ENTRIES SUPPLIED:
________

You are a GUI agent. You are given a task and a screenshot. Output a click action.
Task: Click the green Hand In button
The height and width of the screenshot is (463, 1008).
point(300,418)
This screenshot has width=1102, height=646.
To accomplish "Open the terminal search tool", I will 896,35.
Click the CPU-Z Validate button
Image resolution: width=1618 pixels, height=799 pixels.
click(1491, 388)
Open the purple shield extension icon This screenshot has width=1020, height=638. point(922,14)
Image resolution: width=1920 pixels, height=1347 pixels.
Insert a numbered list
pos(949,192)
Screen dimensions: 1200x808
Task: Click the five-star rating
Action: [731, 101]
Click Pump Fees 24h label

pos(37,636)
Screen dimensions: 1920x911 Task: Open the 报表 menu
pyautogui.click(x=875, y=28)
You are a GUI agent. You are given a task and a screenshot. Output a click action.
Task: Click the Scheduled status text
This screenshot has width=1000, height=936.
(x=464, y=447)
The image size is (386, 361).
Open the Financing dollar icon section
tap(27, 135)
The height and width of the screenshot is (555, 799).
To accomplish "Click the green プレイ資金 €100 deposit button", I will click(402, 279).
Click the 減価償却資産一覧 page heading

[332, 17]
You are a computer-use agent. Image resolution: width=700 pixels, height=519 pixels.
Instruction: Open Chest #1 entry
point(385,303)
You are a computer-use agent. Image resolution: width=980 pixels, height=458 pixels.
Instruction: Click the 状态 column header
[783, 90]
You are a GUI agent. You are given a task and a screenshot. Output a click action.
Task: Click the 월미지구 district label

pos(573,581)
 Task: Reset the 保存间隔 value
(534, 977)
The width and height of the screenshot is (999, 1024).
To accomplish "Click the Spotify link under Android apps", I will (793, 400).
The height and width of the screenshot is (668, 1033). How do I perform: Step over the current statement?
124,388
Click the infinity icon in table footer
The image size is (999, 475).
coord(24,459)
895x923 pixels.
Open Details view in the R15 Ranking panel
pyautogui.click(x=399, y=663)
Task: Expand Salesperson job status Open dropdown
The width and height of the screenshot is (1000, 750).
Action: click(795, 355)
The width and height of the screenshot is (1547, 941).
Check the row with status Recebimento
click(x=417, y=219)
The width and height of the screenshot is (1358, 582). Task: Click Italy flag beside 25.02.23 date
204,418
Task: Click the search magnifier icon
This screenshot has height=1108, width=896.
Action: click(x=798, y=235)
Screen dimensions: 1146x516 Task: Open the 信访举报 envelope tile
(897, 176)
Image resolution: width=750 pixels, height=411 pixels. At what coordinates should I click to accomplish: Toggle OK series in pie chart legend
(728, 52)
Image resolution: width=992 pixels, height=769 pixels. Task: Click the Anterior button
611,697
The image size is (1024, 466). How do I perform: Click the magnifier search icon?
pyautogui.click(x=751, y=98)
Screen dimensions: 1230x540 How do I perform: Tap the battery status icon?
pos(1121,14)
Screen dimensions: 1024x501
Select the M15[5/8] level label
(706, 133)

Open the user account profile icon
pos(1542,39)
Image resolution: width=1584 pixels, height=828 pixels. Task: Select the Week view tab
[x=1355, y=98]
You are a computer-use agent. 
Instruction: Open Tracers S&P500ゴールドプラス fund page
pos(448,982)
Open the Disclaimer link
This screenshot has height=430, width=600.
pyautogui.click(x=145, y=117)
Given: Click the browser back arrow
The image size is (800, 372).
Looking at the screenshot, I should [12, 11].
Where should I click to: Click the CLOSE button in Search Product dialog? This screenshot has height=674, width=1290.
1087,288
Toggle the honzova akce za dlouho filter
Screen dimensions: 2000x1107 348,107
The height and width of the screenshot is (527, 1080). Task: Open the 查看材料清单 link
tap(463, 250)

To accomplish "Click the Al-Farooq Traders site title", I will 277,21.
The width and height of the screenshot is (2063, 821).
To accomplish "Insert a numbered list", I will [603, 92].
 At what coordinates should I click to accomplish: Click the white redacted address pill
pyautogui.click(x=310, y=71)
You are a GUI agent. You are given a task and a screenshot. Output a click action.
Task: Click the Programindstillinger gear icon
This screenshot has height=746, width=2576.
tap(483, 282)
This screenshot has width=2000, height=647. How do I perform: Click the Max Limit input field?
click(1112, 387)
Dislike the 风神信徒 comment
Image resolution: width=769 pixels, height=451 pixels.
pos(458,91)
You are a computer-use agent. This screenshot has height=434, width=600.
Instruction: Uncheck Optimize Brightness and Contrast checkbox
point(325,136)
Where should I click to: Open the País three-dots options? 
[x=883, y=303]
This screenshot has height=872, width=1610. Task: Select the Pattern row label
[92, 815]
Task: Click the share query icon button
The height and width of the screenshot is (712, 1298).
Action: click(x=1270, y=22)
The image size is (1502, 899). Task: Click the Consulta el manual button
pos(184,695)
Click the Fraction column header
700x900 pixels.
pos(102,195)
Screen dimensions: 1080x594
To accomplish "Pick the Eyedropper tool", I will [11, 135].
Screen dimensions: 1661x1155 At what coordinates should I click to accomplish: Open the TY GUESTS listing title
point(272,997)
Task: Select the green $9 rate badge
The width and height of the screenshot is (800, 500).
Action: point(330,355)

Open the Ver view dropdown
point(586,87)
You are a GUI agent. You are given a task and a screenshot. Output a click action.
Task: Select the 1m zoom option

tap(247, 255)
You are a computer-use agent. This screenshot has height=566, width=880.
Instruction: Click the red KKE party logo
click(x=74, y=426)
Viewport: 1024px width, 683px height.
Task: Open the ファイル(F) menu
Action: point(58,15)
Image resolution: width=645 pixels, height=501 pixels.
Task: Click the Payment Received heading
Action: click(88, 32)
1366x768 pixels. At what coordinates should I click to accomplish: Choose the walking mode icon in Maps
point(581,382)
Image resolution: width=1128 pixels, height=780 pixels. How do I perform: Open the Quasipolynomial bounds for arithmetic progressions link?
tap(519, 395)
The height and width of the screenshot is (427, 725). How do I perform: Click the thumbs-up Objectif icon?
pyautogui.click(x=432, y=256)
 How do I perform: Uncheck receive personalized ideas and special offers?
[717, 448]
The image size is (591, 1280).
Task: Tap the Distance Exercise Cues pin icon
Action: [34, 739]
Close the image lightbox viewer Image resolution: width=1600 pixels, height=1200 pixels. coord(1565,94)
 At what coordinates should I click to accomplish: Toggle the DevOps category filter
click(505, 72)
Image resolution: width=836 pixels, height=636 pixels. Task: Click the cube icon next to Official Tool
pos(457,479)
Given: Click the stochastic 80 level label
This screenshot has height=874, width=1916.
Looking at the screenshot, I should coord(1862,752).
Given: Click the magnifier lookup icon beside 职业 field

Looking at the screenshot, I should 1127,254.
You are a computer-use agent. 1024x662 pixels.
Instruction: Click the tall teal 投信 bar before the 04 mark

________

EXERCISE DETAILS:
Extract every record and return it verbatim.

EXPECTED OUTPUT:
You are a GUI agent. You are given a task and a screenshot. Output a click action.
Task: Click the green Hand In button
The height and width of the screenshot is (463, 1008).
point(300,418)
This screenshot has width=1102, height=646.
To accomplish "Open the terminal search tool", I will 896,35.
Click the CPU-Z Validate button
Image resolution: width=1618 pixels, height=799 pixels.
click(1491, 388)
Open the purple shield extension icon This screenshot has width=1020, height=638. point(922,14)
Image resolution: width=1920 pixels, height=1347 pixels.
Insert a numbered list
pos(949,192)
Screen dimensions: 1200x808
Task: Click the five-star rating
Action: [731, 101]
Click Pump Fees 24h label

pos(37,636)
Screen dimensions: 1920x911 Task: Open the 报表 menu
pyautogui.click(x=875, y=28)
You are a GUI agent. You are given a task and a screenshot. Output a click action.
Task: Click the Scheduled status text
This screenshot has width=1000, height=936.
(x=464, y=447)
The image size is (386, 361).
Open the Financing dollar icon section
tap(27, 135)
The height and width of the screenshot is (555, 799).
To accomplish "Click the green プレイ資金 €100 deposit button", I will click(402, 279).
Click the 減価償却資産一覧 page heading

[332, 17]
You are a computer-use agent. Image resolution: width=700 pixels, height=519 pixels.
Instruction: Open Chest #1 entry
point(385,303)
You are a computer-use agent. Image resolution: width=980 pixels, height=458 pixels.
Instruction: Click the 状态 column header
[783, 90]
You are a GUI agent. You are given a task and a screenshot. Output a click action.
Task: Click the 월미지구 district label

pos(573,581)
 Task: Reset the 保存间隔 value
(534, 977)
The width and height of the screenshot is (999, 1024).
To accomplish "Click the Spotify link under Android apps", I will (793, 400).
The height and width of the screenshot is (668, 1033). How do I perform: Step over the current statement?
124,388
Click the infinity icon in table footer
The image size is (999, 475).
coord(24,459)
895x923 pixels.
Open Details view in the R15 Ranking panel
pyautogui.click(x=399, y=663)
Task: Expand Salesperson job status Open dropdown
The width and height of the screenshot is (1000, 750).
Action: click(795, 355)
The width and height of the screenshot is (1547, 941).
Check the row with status Recebimento
click(x=417, y=219)
The width and height of the screenshot is (1358, 582). Task: Click Italy flag beside 25.02.23 date
204,418
Task: Click the search magnifier icon
This screenshot has height=1108, width=896.
Action: click(x=798, y=235)
Screen dimensions: 1146x516 Task: Open the 信访举报 envelope tile
(897, 176)
Image resolution: width=750 pixels, height=411 pixels. At what coordinates should I click to accomplish: Toggle OK series in pie chart legend
(728, 52)
Image resolution: width=992 pixels, height=769 pixels. Task: Click the Anterior button
611,697
The image size is (1024, 466). How do I perform: Click the magnifier search icon?
pyautogui.click(x=751, y=98)
Screen dimensions: 1230x540 How do I perform: Tap the battery status icon?
pos(1121,14)
Screen dimensions: 1024x501
Select the M15[5/8] level label
(706, 133)

Open the user account profile icon
pos(1542,39)
Image resolution: width=1584 pixels, height=828 pixels. Task: Select the Week view tab
[x=1355, y=98]
You are a computer-use agent. 
Instruction: Open Tracers S&P500ゴールドプラス fund page
pos(448,982)
Open the Disclaimer link
This screenshot has height=430, width=600.
pyautogui.click(x=145, y=117)
Given: Click the browser back arrow
The image size is (800, 372).
Looking at the screenshot, I should [12, 11].
Where should I click to: Click the CLOSE button in Search Product dialog? This screenshot has height=674, width=1290.
1087,288
Toggle the honzova akce za dlouho filter
Screen dimensions: 2000x1107 348,107
The height and width of the screenshot is (527, 1080). Task: Open the 查看材料清单 link
tap(463, 250)

To accomplish "Click the Al-Farooq Traders site title", I will 277,21.
The width and height of the screenshot is (2063, 821).
To accomplish "Insert a numbered list", I will [603, 92].
 At what coordinates should I click to accomplish: Click the white redacted address pill
pyautogui.click(x=310, y=71)
You are a GUI agent. You are given a task and a screenshot. Output a click action.
Task: Click the Programindstillinger gear icon
This screenshot has height=746, width=2576.
tap(483, 282)
This screenshot has width=2000, height=647. How do I perform: Click the Max Limit input field?
click(1112, 387)
Dislike the 风神信徒 comment
Image resolution: width=769 pixels, height=451 pixels.
pos(458,91)
You are a computer-use agent. This screenshot has height=434, width=600.
Instruction: Uncheck Optimize Brightness and Contrast checkbox
point(325,136)
Where should I click to: Open the País three-dots options? 
[x=883, y=303]
This screenshot has height=872, width=1610. Task: Select the Pattern row label
[92, 815]
Task: Click the share query icon button
The height and width of the screenshot is (712, 1298).
Action: click(x=1270, y=22)
The image size is (1502, 899). Task: Click the Consulta el manual button
pos(184,695)
Click the Fraction column header
700x900 pixels.
pos(102,195)
Screen dimensions: 1080x594
To accomplish "Pick the Eyedropper tool", I will [11, 135].
Screen dimensions: 1661x1155 At what coordinates should I click to accomplish: Open the TY GUESTS listing title
point(272,997)
Task: Select the green $9 rate badge
The width and height of the screenshot is (800, 500).
Action: point(330,355)

Open the Ver view dropdown
point(586,87)
You are a GUI agent. You are given a task and a screenshot. Output a click action.
Task: Select the 1m zoom option

tap(247, 255)
You are a computer-use agent. This screenshot has height=566, width=880.
Instruction: Click the red KKE party logo
click(x=74, y=426)
Viewport: 1024px width, 683px height.
Task: Open the ファイル(F) menu
Action: point(58,15)
Image resolution: width=645 pixels, height=501 pixels.
Task: Click the Payment Received heading
Action: click(88, 32)
1366x768 pixels. At what coordinates should I click to accomplish: Choose the walking mode icon in Maps
point(581,382)
Image resolution: width=1128 pixels, height=780 pixels. How do I perform: Open the Quasipolynomial bounds for arithmetic progressions link?
tap(519, 395)
The height and width of the screenshot is (427, 725). How do I perform: Click the thumbs-up Objectif icon?
pyautogui.click(x=432, y=256)
 How do I perform: Uncheck receive personalized ideas and special offers?
[717, 448]
The image size is (591, 1280).
Task: Tap the Distance Exercise Cues pin icon
Action: [34, 739]
Close the image lightbox viewer Image resolution: width=1600 pixels, height=1200 pixels. coord(1565,94)
 At what coordinates should I click to accomplish: Toggle the DevOps category filter
click(505, 72)
Image resolution: width=836 pixels, height=636 pixels. Task: Click the cube icon next to Official Tool
pos(457,479)
Given: Click the stochastic 80 level label
This screenshot has height=874, width=1916.
Looking at the screenshot, I should coord(1862,752).
Given: Click the magnifier lookup icon beside 职业 field

Looking at the screenshot, I should 1127,254.
You are a computer-use agent. 1024x662 pixels.
Instruction: Click the tall teal 投信 bar before the 04 mark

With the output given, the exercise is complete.